Gardening friends are constantly comparing notes on how many rows, when the deed was done and what comes next.

Some steeped-in-tradition gardeners grow the same varieties year on year because they are so reliable, and this fellow can empathise with that.

There are several good reasons why we would not be without 'Foremost' early potato, 'Boltardy' round beet and 'The Sutton' broad bean but it adds another dimension when a few slightly offbeat varieties are introduced to the plot.

Imagine the conversation at dinner when blue potatoes, yellow courgette, white beetroot and winged peas come together on a plate.

The catalogues offer lots of scope for innovative vegetable gardening.

Dobies of Devon for example, www.dobies.co.uk, have two varieties of white radish. 'Albena' is round and 'White Breakfast', which tastes exactly like the traditional 'French Breakfast'. 'Purple Graffiti', a cauliflower, is another recent introduction of theirs, and if you can't decide whether to grow purple or white Kohl Rabi this year, just buy a mixture which costs 1.55 for 280 seeds.

The trend towards offering packs of plants by post has caught up with vegetable gardening at last.

Kings range can be found at www.kingsplants.co.uk and includes a dwarf French bean collection comprising three varieties; yellow, purple and green. The cost for eighteen young plants is 17.29 and there is still time to order for May delivery!

The Greenhouse Vegetable Collection might appeal to those who have slipped up with sowings and have a wish list that includes; aubergine, chilli and sweet peppers, a cucumber (Diana) and two tomatoes (Shirley & Bambino). Six plants cost 7.49.

Browsing the peppers section of Thompson & Morgan`s ever fascinating catalogue is rather like reading a list of brews on offer at a Tyneside Real Ale Festival.

The names are so inventive and bring a smile to the face.

The beginners' chilli is undoubtedly 'Meek and Mild'. The large, shiny green fruits turn red when ripe and can be dried for powders or sauces. They are borne on bushy plants that crop heavily over the season. Ten seeds cost 1.89.

Surprisingly, 'Inferno', ten seeds for 2.89, is only listed as moderately hot, whilst 'Heatwave', 25 seeds for 2.09, is beautifully ornamental and offers a 'mind blowing hot flavour experience'. 'Thai Dragon' is not for the faint hearted, and 'Prairie Fire' fruits might look small but they certainly make up for it in flavour.

Anyone who buys two packets from the chilli peppers pages in T & M's catalogue is offered the hottest of all varieties ('Tepin') free. It originates from a native Mexican shrub, the wild origin being responsible for it taking longer to germinate and mature but the plants can be retained as tender perennials for another year.

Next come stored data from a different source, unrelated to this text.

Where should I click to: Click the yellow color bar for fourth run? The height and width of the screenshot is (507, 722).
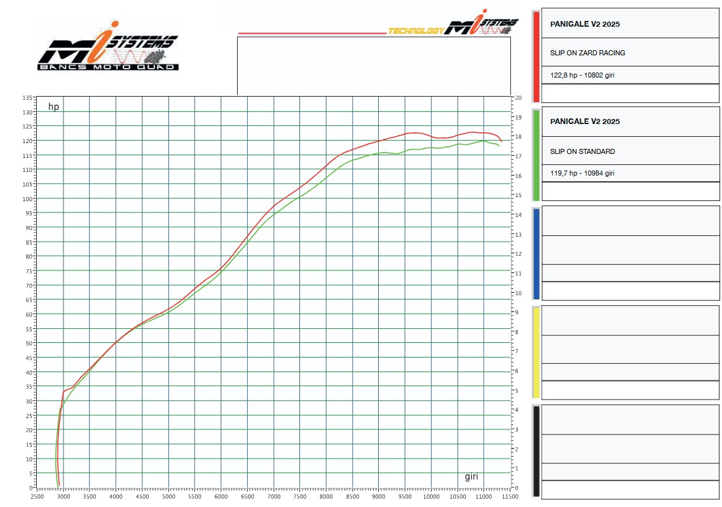point(536,352)
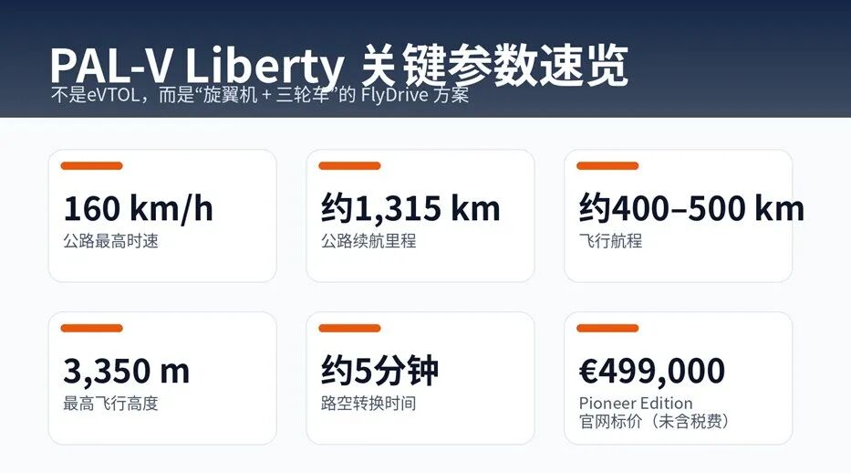Select the Pioneer Edition text
This screenshot has height=473, width=851.
click(x=636, y=403)
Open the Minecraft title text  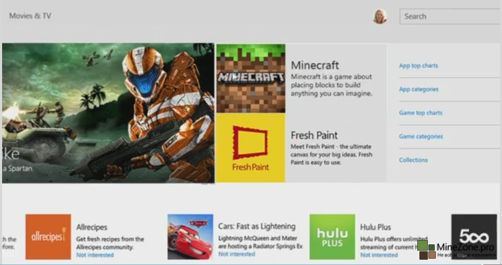coord(315,65)
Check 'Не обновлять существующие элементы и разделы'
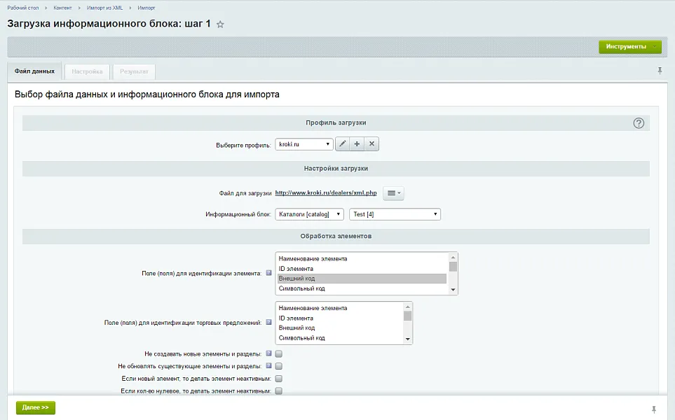 [x=278, y=366]
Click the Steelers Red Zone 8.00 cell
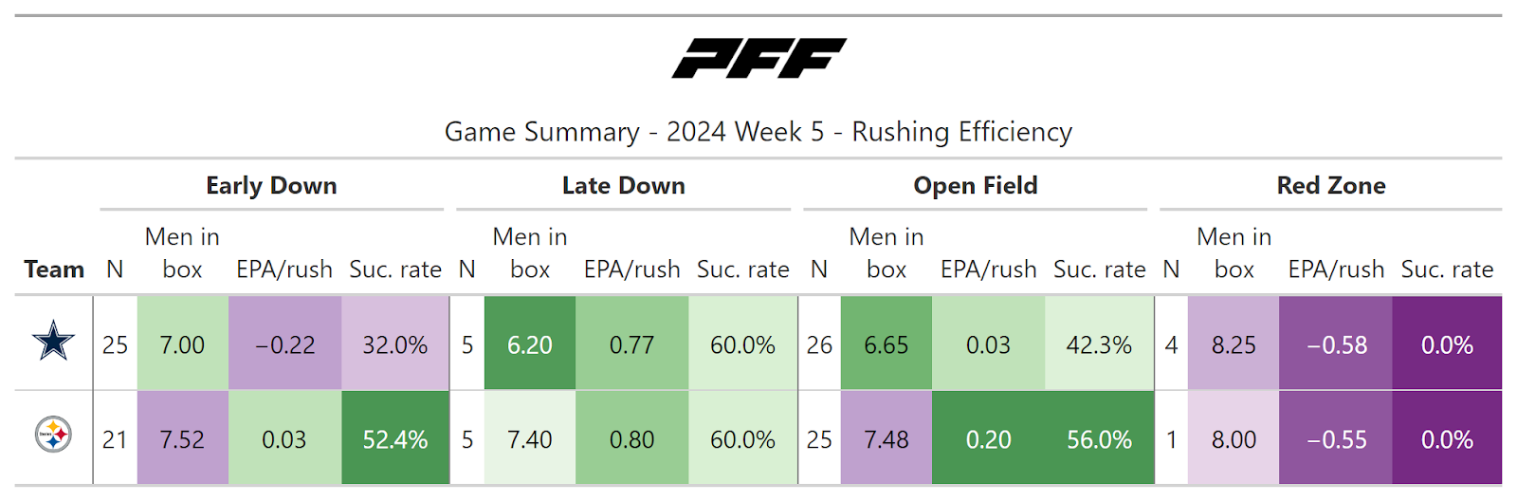Viewport: 1517px width, 501px height. click(x=1234, y=439)
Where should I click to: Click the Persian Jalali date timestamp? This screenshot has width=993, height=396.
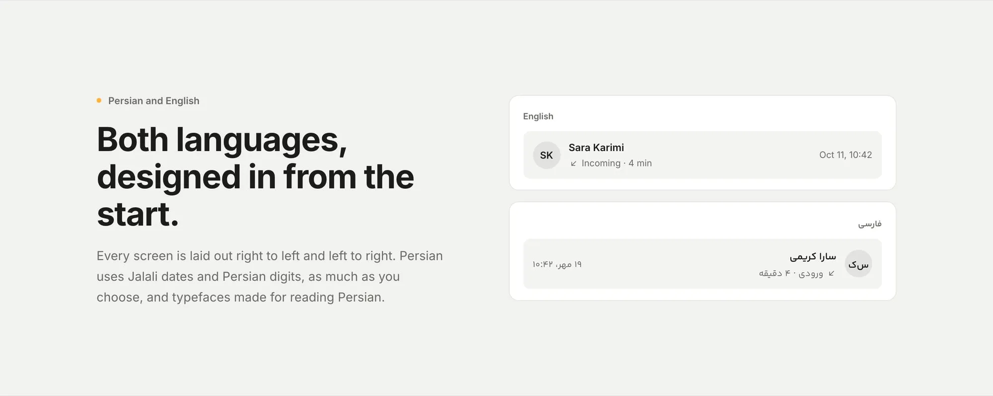pyautogui.click(x=557, y=264)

Most peppers can be grown in a pot on the windowsill offering, apart from the visual attraction, an opportunity to harvest all season long for special meals.

Red chillies are reputed for their high vitamin A, C and beta-carotene content. The compound capsaicin that gives them their trademark 'kick' is also thought to have a positive effect on blood cholesterol. All of this and their sparkling presence on the plate makes them sound like an offer we can't refuse.

When the lady of this house puts one of her creations on the dining table it is customary for the recipient, and occasional cook, to comment on the ingredients.

Difficult though this was at first, thanks to the range of herbs available, it has become easier to detect their subtle flavours over time.

But appreciating home grown herbs at table is only part of the attraction in growing them. Many have such presence and scent in the mixed border that they deserve a place as of right.

Traditional and handy though it is to group them all together outside the kitchen window in a circular planting, tubs or containers, there is a case for dotting some near the edge of a border where the foliage can be ruffled and sniffed on the daily round. Go for a sunny, well-drained spot where possible and select a few perennial types to get started.

Gardening friends might have a large clump of oregano, lemon balm, French tarragon or chives that is easily divided up into sections, each of which makes an instant plant.

Look for your favourite herbs at the local plant centre where they are sold in small pots. Buy a group of three and plant triangular fashion, a hands' length apart to make an instant impact.

Propagate sage, rosemary and thyme from softwood stem cuttings and secure fresh parsley for a year by investing in one packet of seed.

Soak it overnight in an egg cup then set up a cell tray of moistened compost.

Flick a small cluster of seed into each section and pop the tray into a heated propagator where germination takes half the time of those sown outdoors.